• [YOUR INSTRUCTIONS]:
Rewrite the lines of the records from the one containing "Given: Click the Efficiency" through the one containing "coord(14,136)", both included, as a JSON list of strings with one string per line. Leave out any blank lines.
-- Start MATERIAL FOR THIS TASK --
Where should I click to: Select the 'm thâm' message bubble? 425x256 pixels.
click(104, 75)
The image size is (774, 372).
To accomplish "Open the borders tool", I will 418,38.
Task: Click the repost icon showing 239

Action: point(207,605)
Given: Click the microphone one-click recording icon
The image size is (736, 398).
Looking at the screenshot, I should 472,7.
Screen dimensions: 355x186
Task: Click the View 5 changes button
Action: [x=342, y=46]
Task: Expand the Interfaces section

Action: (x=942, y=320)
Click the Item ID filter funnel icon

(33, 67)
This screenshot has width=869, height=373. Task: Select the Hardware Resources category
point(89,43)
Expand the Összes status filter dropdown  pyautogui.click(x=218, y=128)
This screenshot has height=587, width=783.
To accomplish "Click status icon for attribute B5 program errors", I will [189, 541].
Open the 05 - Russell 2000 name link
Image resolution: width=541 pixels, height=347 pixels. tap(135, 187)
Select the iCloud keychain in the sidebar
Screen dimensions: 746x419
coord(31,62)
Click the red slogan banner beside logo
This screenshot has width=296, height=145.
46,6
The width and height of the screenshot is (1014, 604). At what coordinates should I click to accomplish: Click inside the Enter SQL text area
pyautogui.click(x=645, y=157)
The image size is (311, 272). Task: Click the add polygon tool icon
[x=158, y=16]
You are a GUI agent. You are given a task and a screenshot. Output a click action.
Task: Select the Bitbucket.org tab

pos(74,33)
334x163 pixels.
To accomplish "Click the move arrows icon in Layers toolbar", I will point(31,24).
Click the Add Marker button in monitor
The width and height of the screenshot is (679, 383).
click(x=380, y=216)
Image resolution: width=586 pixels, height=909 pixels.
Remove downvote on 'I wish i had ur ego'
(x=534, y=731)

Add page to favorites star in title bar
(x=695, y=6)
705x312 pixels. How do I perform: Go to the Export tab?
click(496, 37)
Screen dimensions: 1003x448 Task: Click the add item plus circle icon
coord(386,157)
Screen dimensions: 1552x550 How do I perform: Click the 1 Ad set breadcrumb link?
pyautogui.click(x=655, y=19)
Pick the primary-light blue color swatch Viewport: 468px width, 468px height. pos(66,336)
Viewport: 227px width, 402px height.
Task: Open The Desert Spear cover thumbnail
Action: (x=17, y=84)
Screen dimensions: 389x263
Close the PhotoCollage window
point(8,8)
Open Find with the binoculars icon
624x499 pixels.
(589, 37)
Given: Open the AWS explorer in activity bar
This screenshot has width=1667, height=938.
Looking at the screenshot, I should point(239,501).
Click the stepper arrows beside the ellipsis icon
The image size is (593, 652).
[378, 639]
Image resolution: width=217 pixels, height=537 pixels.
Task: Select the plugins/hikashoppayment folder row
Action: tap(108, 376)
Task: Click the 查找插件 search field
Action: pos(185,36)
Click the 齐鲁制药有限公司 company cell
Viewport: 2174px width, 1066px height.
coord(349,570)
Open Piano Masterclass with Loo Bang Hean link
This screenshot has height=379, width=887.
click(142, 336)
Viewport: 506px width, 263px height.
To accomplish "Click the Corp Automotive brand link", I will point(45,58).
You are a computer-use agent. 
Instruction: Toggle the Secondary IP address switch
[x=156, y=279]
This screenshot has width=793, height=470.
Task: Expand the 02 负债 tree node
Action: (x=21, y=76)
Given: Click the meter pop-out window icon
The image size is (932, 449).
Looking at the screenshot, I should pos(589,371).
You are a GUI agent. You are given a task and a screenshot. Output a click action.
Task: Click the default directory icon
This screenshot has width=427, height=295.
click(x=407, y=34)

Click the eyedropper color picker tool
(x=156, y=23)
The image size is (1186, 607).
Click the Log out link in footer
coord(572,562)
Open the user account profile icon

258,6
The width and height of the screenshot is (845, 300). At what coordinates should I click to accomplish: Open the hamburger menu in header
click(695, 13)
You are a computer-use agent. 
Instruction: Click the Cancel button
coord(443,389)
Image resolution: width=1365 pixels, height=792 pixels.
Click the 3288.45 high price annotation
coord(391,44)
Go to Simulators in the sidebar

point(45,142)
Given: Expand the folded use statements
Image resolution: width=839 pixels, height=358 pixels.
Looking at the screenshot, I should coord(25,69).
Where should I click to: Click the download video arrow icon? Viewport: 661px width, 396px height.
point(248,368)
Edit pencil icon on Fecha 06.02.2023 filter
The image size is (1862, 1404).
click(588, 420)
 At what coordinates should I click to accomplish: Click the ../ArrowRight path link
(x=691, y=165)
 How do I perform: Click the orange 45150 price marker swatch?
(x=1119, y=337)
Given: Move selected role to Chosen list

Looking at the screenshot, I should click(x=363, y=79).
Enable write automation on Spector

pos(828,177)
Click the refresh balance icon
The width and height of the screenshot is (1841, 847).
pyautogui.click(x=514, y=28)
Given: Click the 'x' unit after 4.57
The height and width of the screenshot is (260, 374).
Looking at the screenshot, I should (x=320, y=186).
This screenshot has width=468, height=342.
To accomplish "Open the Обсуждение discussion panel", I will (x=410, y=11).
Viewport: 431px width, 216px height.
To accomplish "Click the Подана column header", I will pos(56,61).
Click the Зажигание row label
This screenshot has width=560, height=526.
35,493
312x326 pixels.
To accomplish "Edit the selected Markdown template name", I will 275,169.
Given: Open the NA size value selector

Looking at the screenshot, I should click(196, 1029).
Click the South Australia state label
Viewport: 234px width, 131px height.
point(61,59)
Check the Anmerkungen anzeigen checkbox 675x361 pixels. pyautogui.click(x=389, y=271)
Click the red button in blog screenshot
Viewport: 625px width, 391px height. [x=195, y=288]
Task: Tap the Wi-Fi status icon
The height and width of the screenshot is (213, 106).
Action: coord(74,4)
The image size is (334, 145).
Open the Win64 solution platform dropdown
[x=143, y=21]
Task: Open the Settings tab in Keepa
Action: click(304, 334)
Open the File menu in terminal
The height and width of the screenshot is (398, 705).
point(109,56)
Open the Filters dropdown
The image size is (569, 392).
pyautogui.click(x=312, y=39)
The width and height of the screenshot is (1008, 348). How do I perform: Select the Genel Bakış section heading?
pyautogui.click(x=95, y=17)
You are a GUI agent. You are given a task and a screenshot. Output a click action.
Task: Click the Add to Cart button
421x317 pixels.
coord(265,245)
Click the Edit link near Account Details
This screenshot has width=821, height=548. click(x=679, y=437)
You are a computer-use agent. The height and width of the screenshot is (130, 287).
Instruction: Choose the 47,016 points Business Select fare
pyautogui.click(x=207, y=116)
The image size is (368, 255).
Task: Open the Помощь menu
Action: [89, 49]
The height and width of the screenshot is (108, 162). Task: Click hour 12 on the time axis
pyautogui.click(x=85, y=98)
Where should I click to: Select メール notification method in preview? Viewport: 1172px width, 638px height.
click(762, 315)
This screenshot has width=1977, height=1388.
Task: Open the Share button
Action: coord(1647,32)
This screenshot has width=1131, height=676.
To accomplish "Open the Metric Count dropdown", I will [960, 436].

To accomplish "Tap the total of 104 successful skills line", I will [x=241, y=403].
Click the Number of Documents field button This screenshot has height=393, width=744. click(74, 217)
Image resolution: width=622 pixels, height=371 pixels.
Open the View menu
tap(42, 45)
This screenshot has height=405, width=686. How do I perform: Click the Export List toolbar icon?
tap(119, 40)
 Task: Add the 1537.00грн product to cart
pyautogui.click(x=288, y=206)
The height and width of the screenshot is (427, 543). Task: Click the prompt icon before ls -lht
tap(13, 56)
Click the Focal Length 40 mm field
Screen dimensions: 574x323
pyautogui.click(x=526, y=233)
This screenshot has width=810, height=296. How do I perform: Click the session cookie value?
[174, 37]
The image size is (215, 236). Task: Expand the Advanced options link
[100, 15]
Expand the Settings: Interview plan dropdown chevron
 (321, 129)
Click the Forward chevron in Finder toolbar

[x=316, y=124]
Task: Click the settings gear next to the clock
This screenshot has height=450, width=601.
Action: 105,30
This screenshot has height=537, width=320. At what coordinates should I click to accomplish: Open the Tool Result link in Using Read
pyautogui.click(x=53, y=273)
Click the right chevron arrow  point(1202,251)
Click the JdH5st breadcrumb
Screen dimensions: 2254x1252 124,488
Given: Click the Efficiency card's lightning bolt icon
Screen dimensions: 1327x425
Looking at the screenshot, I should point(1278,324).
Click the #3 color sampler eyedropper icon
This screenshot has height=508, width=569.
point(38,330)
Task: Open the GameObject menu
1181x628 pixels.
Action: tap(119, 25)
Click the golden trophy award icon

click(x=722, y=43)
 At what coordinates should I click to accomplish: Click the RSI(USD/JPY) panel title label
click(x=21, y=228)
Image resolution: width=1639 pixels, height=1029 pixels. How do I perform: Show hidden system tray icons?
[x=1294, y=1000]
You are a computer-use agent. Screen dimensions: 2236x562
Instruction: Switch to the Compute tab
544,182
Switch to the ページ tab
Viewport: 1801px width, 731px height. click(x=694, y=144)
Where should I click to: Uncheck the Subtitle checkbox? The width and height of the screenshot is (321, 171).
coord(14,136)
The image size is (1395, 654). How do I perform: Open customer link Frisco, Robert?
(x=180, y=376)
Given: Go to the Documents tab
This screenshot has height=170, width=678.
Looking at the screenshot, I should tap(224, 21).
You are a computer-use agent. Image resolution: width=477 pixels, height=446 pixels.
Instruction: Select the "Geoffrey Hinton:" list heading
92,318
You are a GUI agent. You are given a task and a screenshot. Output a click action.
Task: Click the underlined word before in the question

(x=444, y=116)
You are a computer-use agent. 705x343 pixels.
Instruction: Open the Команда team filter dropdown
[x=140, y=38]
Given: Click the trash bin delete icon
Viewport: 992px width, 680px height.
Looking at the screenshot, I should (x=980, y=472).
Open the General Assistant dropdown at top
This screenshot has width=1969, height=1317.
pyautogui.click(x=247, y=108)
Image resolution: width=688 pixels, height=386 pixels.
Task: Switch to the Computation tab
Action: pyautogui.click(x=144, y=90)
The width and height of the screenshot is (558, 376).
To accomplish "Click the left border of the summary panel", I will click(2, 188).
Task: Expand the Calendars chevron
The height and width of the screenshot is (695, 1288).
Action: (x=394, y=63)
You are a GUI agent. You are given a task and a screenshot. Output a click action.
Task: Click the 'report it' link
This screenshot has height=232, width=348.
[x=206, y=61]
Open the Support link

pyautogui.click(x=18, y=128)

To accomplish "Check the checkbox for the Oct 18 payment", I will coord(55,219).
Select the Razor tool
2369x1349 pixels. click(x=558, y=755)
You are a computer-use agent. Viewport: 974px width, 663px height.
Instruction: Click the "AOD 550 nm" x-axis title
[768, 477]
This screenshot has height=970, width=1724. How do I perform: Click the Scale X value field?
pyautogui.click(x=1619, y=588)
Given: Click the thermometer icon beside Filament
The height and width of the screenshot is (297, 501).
-- End MATERIAL FOR THIS TASK --
• [WRITTEN RESPONSE]:
[
  "Given: Click the Efficiency card's lightning bolt icon",
  "Screen dimensions: 1327x425",
  "Looking at the screenshot, I should point(1278,324).",
  "Click the #3 color sampler eyedropper icon",
  "This screenshot has height=508, width=569.",
  "point(38,330)",
  "Task: Open the GameObject menu",
  "1181x628 pixels.",
  "Action: tap(119, 25)",
  "Click the golden trophy award icon",
  "click(x=722, y=43)",
  " At what coordinates should I click to accomplish: Click the RSI(USD/JPY) panel title label",
  "click(x=21, y=228)",
  "Image resolution: width=1639 pixels, height=1029 pixels. How do I perform: Show hidden system tray icons?",
  "[x=1294, y=1000]",
  "You are a computer-use agent. Screen dimensions: 2236x562",
  "Instruction: Switch to the Compute tab",
  "544,182",
  "Switch to the ページ tab",
  "Viewport: 1801px width, 731px height. click(x=694, y=144)",
  "Where should I click to: Uncheck the Subtitle checkbox? The width and height of the screenshot is (321, 171).",
  "coord(14,136)"
]